Bhoomiyile Manohara Swakaryam is a 2020 Malayalam language romantic drama film directed by Shyju Anthikkad and starring Prayaga Martin and Deepak Parambol in lead roles. The supporting cast includes Indrans, Sudheesh, Shine Tom Chacko and Mani Adat.

==Plot==
The movie starts with the elopement of Anna Joseph (Prayaga Martin) and Ahmed Kutty a.k.a. Ammatty (Deepak Parambol) that sets off communal tensions between Christians and Muslims in a small village in Kerala. Men from both religions roam the village at night searching for the eloped couple, and when the situation becomes volatile, the local police get involved.

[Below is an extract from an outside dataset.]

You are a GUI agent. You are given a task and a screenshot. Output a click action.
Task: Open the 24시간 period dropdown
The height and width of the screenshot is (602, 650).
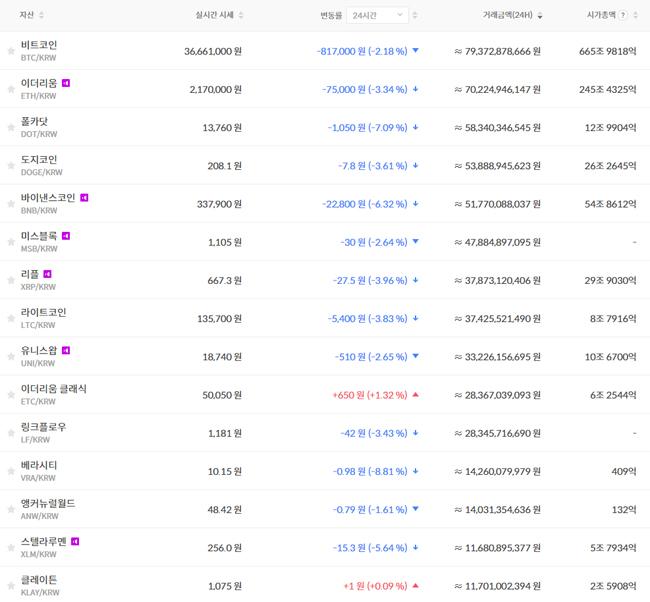(381, 15)
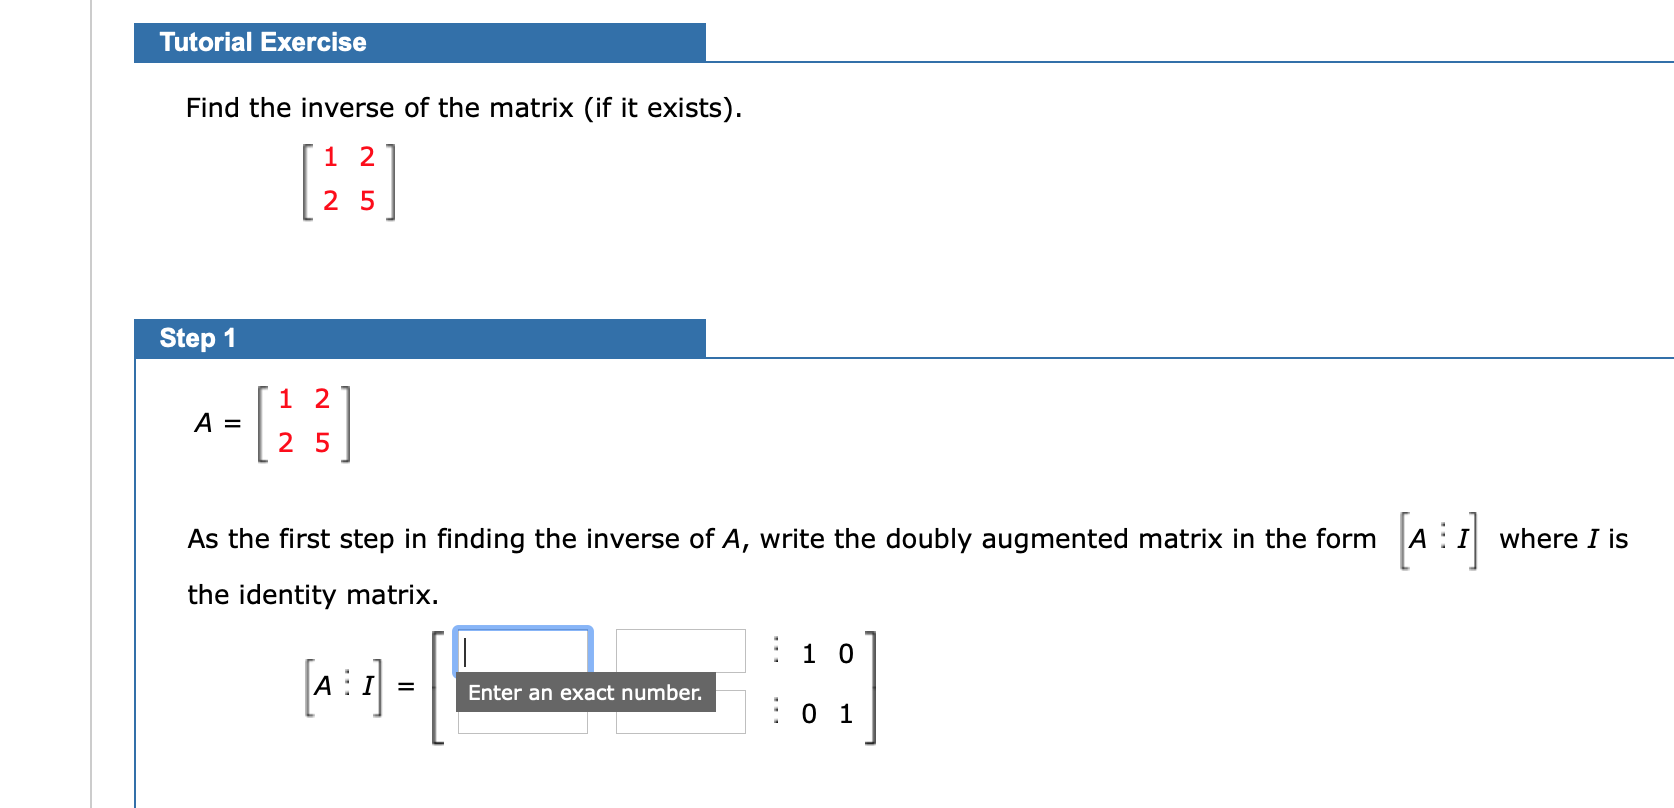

Alex John (Shine Tom Chacko) is the local police inspector, who reads through the diary of Anna Joseph.

Through flashback, the inspector reads Ammatty's and Anna's story. Their families were good friends even when Ammatty and Anna were babies, and the two grow up together as best friends, and later, as lovers. They go to the same school and college, with their best friend Jaffer their one true confidant. However, Ammatty leaves town one night, with no more explanation than a voice message to his best friend Jaffer, and through him to Anna asking both of them to not look for him or wait for him. He promises them he is going away for good, but with noble intentions. Anna is heartbroken and decides to become a nun instead of her younger sister Ancy who was initially meant to be ordained as part of a family offering to God.

The diary ends here, and the inspector starts questioning all those who saw the couple that night. From one of them, he realizes that they were forced to flee when spotted and surrounded by a crowd while talking.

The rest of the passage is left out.